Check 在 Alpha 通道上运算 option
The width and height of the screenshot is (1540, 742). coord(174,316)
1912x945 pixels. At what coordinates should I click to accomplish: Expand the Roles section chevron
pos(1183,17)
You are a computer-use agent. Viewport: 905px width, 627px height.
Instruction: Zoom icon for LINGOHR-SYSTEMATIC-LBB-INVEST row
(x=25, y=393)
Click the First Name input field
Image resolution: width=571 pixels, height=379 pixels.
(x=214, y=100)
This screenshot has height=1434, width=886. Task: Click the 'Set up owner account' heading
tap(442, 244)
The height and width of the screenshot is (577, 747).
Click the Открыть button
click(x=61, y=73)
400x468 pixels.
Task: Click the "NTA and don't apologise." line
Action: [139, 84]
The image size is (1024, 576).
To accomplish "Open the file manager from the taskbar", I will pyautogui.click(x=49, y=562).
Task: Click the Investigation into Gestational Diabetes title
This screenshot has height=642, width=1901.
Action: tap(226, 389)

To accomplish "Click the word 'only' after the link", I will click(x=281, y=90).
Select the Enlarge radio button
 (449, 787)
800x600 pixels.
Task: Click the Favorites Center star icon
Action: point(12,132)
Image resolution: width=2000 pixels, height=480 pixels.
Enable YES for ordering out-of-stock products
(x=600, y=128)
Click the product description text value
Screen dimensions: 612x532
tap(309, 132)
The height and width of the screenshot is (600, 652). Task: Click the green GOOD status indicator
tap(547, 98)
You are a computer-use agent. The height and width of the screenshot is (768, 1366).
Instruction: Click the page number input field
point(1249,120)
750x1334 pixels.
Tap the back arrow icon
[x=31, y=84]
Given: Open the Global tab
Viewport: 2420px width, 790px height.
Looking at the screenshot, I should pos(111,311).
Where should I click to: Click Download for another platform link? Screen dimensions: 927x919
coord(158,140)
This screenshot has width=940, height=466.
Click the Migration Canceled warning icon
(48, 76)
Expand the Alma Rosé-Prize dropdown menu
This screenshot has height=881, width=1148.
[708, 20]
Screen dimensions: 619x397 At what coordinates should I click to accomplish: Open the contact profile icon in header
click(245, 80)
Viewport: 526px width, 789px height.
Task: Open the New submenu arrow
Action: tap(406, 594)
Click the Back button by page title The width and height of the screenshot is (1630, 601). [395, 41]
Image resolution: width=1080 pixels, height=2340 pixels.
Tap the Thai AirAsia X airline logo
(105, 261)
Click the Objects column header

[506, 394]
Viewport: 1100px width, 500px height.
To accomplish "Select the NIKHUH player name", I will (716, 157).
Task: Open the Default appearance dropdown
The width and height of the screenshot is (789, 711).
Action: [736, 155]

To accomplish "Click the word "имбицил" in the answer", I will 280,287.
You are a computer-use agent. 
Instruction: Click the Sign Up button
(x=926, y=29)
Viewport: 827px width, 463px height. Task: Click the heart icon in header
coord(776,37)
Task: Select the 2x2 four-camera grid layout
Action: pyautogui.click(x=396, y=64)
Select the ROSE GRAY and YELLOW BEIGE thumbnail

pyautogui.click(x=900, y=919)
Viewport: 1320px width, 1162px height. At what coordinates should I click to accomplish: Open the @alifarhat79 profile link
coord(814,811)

※ ※ ※

» Exercise description: Copy task for the entries above: every line with the string "word".

» Finished exercise:
To accomplish "Click the word 'only' after the link", I will click(x=281, y=90).
To accomplish "Click the word "имбицил" in the answer", I will 280,287.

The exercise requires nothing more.